In the cPCA++ documentation below, condense the paragraph that begins "Performs Contrastive PCA++ (cPCA++)" into a short bulleted list that keeps its main facts.

▶ [Given passage]:
━━━━━━━━━━━━━━━━━━━━━━━━━━━━━━

R/cPCA.R

Defines functions cPCAplus

Documented in cPCAplus

#' Contrastive PCA++ (cPCA++)
#
#' Performs Contrastive PCA++ (cPCA++) to find directions that capture variation
#' enriched in a "foreground" dataset relative to a "background" dataset.
#' This implementation follows the cPCA++ approach which directly solves the
#' generalized eigenvalue problem Rf v = lambda Rb v, where Rf and Rb are
#' the covariance matrices of the foreground and background data, centered
#' using the *background mean*.
#'
#' @references
#' Salloum, R., Kuo, C. C. J. (2022). cPCA++: An efficient method for contrastive feature learning. Pattern Recognition, 124, 108378. (Algorithm 1)
#'
#' @param X_f A numeric matrix representing the foreground dataset (samples x features).
#' @param X_b A numeric matrix representing the background dataset (samples x features).
#'        `X_f` and `X_b` must have the same number of features (columns).
#' @param ncomp Integer. The number of contrastive components to compute. Defaults to `min(ncol(X_f))`, 
#'        but will be capped by the effective rank based on sample sizes.
#' @param center_background Logical. If TRUE (default), both `X_f` and `X_b` are centered using the
#'        column means of `X_b`. If FALSE, it assumes data is already appropriately centered.
#' @param lambda Shrinkage intensity for covariance estimation (0 <= lambda <= 1).
#'        Defaults to 0 (no shrinkage). Uses `corpcor::cov.shrink`. Can help stabilize
#'        results if `Rb` is ill-conditioned or singular.

━━━━━━━━━━━━━━━━━━━━━━━━━━━━━━

▶ [Material provided]:

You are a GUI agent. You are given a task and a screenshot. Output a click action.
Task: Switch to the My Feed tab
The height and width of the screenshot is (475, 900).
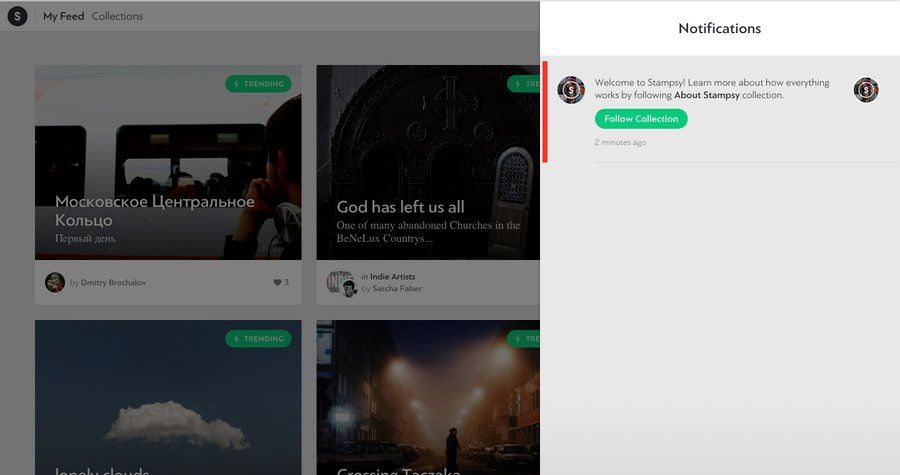63,16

━━━━━━━━━━━━━━━━━━━━━━━━━━━━━━

▶ [Solution]:
- Performs Contrastive PCA++ (cPCA++) to find directions that capture variation enriched in a foreground dataset relative to a background dataset.
- Follows the cPCA++ approach by directly solving the generalized eigenvalue problem Rf v = lambda Rb v.
- Rf and Rb are the covariance matrices of the foreground and background data.
- Both covariance matrices are centered using the background mean.